> _Quoted passage_
Segment Open
Try not to share lots of information about your family, or about yourself; Habits, preferences, things you dislike and every bit of detail about you and the people who surround you. Most importantly, try to keep at minimum the places you frequent and posting about your current location. Be very discrete, modest and sporadic when it comes to what you share on the websites you’re signed into.
Snapchat, I think, is the perfect example of surveillance. Hardly, there’s any violation of privacy you posting whatever you’re doing throughout the day, and others doing so, so you can constantly watch what others are also posting throughout the day. It’s pretty much by volition we chose to share, even our most intimate moments with our families or our significant others. Well, assuming people aren't recording others without consent, which we know it isn't the case all times.
I was using private transportation one day, and I sit behind a couple of high school students. Turns out an old guy gets in the bus and starts preaching about the Bible and stuff. The kid in front of me started recording the guy preaching, and I could slightly look over its shoulder him typing something and making silly faces while the guy was being recorded.
Now, it’s obvious the kid was mocking the random preacher, but what really upset me was that I noticed I was also visible in the video sitting down alongside the guy who was standing up in the middle of the bus preaching. I realized this, and because of my old fuck spirit I went and told the kid:
“Excuse me, I realized you were recording and I noticed I appeared in your video. I’d appreciate if you didn’t publish that”.
I was reaching my stop already and the kid said nothing to me. I don’t know if the kid published the video or not, but I was just trying to make him aware of it, and even though it wouldn’t really bother me if it was published, I still wouldn’t appreciate appearing in his mockery video even if I wasn't doing anything.
Segment Closed
> _Using the information_
A) List the three words the privacy text uses to describe how to be about what you share on websites you're signed into.
B) Repeat the part of the privacy text that opens with the words containing "Snapchat, I think, is" and closes with "was being recorded.".

> _Supplied entries_
Segment Open
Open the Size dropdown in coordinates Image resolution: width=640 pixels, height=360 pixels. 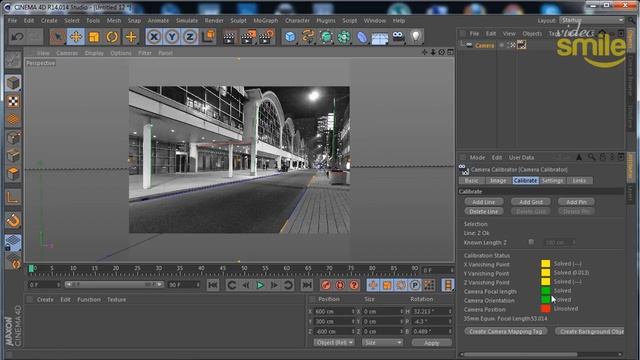point(382,342)
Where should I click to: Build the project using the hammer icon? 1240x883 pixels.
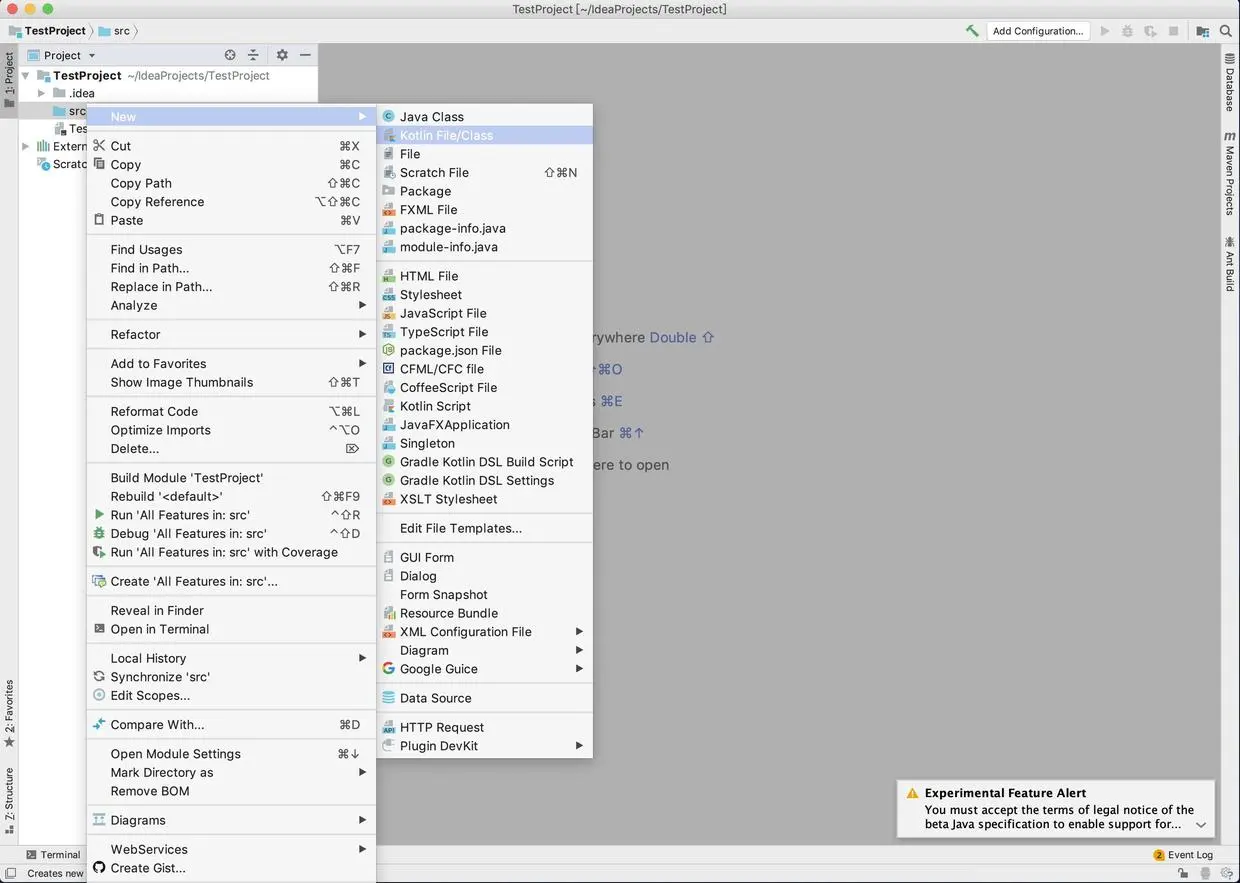click(x=972, y=31)
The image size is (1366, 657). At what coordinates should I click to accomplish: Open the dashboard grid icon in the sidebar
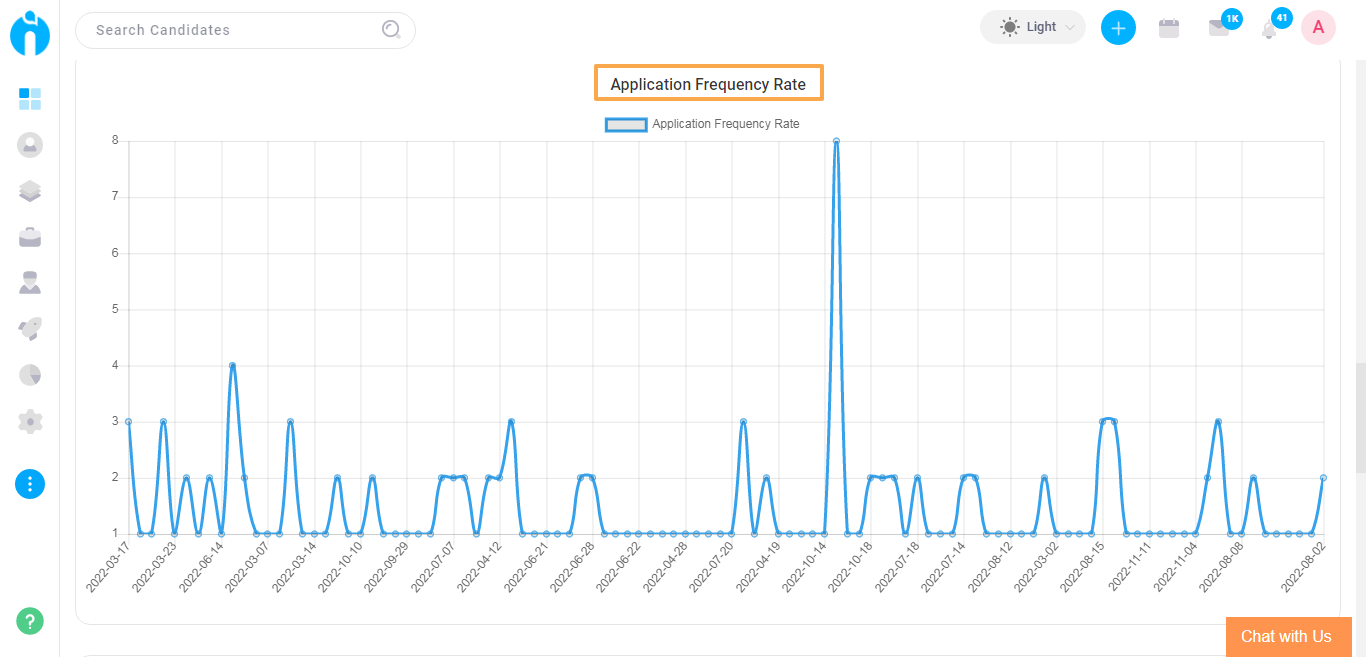(x=30, y=99)

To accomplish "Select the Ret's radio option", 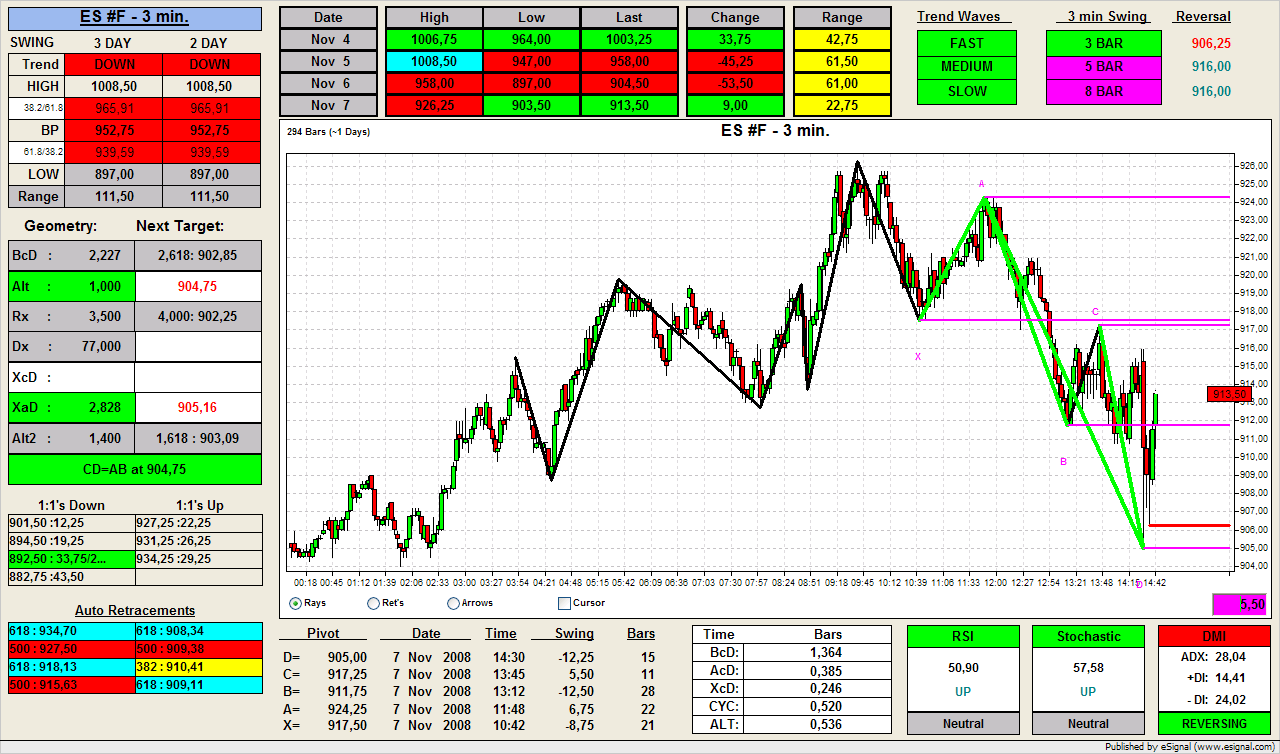I will click(373, 603).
Segment Closed
> _Answers by item number_
A) discrete, modest, sporadic

B)
Snapchat, I think, is the perfect example of surveillance. Hardly, there’s any violation of privacy you posting whatever you’re doing throughout the day, and others doing so, so you can constantly watch what others are also posting throughout the day. It’s pretty much by volition we chose to share, even our most intimate moments with our families or our significant others. Well, assuming people aren't recording others without consent, which we know it isn't the case all times.
I was using private transportation one day, and I sit behind a couple of high school students. Turns out an old guy gets in the bus and starts preaching about the Bible and stuff. The kid in front of me started recording the guy preaching, and I could slightly look over its shoulder him typing something and making silly faces while the guy was being recorded.